• Exercise prompt: Lines that include the word "settings" should be copied from the listing that follows.

• Data records:
=== Section Start ===
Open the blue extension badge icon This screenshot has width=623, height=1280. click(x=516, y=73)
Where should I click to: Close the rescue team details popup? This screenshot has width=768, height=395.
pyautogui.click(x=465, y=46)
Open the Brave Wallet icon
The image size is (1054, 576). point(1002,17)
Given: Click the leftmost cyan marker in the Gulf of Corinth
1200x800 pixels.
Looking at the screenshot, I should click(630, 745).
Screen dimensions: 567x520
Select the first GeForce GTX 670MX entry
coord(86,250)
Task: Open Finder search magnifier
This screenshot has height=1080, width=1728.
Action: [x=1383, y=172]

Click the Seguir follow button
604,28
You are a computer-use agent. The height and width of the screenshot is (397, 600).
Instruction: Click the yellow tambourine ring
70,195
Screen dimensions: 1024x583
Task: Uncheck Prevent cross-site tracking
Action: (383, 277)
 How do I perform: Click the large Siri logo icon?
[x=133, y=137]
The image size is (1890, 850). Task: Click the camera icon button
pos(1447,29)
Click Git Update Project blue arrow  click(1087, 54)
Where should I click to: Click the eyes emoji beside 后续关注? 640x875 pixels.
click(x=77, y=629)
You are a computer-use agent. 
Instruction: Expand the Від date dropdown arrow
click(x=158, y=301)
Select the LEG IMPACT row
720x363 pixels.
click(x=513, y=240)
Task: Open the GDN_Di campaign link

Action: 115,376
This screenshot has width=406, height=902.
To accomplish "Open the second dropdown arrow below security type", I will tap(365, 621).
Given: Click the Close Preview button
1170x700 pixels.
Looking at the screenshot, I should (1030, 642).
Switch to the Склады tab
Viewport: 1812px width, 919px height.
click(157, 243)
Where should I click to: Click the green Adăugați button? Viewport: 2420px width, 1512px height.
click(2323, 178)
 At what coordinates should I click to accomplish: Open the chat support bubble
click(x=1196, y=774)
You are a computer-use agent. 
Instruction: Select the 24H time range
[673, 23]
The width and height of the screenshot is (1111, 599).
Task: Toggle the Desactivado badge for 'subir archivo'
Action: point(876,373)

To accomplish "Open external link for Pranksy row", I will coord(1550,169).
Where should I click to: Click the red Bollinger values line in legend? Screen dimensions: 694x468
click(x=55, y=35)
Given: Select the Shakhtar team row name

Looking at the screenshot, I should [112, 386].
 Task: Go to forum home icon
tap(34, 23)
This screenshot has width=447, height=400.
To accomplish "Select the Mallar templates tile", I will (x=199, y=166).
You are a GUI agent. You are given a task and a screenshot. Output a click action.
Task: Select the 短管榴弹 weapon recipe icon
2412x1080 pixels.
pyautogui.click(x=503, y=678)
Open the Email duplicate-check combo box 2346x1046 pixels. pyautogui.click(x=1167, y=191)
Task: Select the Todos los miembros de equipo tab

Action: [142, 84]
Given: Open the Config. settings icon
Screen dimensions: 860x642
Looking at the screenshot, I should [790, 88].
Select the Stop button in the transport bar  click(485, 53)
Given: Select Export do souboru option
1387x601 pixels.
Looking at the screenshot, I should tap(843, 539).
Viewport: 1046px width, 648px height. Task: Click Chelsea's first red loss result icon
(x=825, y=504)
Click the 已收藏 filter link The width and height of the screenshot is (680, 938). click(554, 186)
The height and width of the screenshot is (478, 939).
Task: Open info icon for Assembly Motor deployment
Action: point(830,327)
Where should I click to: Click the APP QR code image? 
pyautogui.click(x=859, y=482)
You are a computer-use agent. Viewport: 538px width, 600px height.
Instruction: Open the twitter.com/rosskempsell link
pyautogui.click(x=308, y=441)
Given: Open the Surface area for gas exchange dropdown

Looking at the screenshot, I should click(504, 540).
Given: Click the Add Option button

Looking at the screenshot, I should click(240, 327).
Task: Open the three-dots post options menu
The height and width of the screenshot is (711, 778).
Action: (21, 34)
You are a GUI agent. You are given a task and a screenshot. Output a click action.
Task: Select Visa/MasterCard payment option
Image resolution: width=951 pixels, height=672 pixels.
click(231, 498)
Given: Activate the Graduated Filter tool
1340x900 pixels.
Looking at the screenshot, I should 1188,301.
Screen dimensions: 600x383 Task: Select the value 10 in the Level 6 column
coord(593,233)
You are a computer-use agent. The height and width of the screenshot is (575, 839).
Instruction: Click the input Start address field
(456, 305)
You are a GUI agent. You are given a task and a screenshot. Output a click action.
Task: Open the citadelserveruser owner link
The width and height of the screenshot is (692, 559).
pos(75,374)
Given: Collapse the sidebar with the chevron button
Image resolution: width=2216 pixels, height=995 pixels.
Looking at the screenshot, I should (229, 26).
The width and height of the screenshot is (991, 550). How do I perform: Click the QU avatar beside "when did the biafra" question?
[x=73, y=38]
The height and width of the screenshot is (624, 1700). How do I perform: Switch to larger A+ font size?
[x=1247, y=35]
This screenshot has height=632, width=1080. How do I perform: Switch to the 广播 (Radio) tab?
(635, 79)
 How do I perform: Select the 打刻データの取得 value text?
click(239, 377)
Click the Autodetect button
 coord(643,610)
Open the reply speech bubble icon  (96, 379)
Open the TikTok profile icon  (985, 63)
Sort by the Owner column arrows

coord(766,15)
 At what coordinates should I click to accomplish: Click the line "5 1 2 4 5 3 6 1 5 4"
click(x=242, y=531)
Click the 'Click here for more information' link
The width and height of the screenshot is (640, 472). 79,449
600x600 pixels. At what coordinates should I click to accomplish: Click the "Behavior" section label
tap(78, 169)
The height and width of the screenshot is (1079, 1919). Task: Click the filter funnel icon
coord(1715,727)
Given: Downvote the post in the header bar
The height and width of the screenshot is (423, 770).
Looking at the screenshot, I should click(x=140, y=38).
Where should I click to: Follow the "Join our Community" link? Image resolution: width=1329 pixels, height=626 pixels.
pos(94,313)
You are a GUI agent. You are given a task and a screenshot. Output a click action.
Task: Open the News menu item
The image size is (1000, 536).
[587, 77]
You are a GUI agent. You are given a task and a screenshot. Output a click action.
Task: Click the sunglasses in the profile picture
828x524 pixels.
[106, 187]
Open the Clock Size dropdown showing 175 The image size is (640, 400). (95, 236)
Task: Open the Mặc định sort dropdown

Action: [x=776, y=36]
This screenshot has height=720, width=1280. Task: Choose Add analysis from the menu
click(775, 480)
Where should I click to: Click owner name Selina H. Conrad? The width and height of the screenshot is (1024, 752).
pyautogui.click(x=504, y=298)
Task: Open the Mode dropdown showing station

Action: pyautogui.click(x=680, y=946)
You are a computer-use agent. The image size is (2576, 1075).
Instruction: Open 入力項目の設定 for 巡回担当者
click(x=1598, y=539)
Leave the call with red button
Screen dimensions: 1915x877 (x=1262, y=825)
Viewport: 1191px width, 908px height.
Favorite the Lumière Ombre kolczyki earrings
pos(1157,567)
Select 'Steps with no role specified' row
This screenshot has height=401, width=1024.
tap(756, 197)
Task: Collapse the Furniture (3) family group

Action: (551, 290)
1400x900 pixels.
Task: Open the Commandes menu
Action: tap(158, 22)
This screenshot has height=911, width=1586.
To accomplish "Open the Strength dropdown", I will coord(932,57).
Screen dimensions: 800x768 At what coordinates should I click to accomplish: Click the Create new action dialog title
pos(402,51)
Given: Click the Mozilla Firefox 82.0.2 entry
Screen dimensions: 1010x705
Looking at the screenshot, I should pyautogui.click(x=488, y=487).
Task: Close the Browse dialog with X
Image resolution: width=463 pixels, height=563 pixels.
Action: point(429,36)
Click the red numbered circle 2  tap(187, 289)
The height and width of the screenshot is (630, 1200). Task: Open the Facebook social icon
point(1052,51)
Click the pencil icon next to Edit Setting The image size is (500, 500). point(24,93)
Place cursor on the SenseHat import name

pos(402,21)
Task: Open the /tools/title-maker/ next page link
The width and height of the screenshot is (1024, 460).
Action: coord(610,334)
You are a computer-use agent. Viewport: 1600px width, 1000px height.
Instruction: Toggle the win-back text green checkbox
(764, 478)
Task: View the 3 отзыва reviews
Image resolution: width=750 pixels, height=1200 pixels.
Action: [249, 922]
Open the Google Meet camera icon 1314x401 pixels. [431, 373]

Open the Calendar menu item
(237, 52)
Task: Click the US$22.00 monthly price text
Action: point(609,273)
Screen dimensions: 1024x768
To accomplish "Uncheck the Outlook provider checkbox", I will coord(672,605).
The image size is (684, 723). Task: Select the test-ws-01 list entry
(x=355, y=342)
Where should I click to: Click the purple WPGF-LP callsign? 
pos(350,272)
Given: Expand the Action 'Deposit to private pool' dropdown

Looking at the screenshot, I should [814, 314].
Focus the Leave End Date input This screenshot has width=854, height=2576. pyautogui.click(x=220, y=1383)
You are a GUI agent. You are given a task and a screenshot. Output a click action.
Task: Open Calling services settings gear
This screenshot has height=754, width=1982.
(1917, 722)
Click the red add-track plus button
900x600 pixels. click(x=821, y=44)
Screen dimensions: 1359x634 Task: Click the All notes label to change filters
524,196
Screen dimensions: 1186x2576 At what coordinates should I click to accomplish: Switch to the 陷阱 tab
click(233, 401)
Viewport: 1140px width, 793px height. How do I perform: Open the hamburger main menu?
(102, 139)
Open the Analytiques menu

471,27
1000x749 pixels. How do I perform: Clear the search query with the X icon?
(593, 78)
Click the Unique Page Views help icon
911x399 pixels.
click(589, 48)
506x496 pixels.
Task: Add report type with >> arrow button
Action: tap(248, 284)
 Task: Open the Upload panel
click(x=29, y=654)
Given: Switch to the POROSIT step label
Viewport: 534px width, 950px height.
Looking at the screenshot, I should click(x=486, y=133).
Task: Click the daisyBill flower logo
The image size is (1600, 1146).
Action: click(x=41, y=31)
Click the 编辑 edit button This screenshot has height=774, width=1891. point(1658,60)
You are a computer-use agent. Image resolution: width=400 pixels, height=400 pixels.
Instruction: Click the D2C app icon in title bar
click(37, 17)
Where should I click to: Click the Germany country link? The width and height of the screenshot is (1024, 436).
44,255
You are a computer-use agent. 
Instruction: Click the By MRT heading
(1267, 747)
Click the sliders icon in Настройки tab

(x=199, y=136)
=== Section End ===
• Response to the exercise:
Given: Open the Config. settings icon
Task: Open Calling services settings gear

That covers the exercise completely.